TASK GOAL: Beneath this sentence is a set of records; write each of them out exactly.

[DATA TO USE Boundary: Start]

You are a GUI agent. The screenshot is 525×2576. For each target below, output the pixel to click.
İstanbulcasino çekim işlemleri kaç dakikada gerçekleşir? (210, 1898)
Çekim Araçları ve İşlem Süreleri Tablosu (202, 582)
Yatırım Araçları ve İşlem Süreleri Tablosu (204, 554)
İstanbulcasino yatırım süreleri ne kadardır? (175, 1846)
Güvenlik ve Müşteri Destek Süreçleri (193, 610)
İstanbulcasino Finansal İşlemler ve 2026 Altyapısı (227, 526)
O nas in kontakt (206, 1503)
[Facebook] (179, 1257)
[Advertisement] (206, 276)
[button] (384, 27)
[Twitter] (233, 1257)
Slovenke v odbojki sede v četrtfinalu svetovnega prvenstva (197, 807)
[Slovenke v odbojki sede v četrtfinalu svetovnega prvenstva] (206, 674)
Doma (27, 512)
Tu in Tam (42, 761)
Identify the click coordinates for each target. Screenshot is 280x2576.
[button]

[DATA TO USE Boundary: End]

TASK ANSWER:
You are a GUI agent. The screenshot is 525×2576. For each target below, output the pixel to click.
İstanbulcasino çekim işlemleri kaç dakikada gerçekleşir? (210, 1898)
Çekim Araçları ve İşlem Süreleri Tablosu (202, 582)
Yatırım Araçları ve İşlem Süreleri Tablosu (204, 554)
İstanbulcasino yatırım süreleri ne kadardır? (175, 1846)
Güvenlik ve Müşteri Destek Süreçleri (193, 610)
İstanbulcasino Finansal İşlemler ve 2026 Altyapısı (227, 526)
O nas in kontakt (206, 1503)
[Facebook] (179, 1257)
[Advertisement] (206, 276)
[button] (384, 27)
[Twitter] (233, 1257)
Slovenke v odbojki sede v četrtfinalu svetovnega prvenstva (197, 807)
[Slovenke v odbojki sede v četrtfinalu svetovnega prvenstva] (206, 674)
Doma (27, 512)
Tu in Tam (42, 761)
Identify the click coordinates for each target. Screenshot is 280x2576.
[button]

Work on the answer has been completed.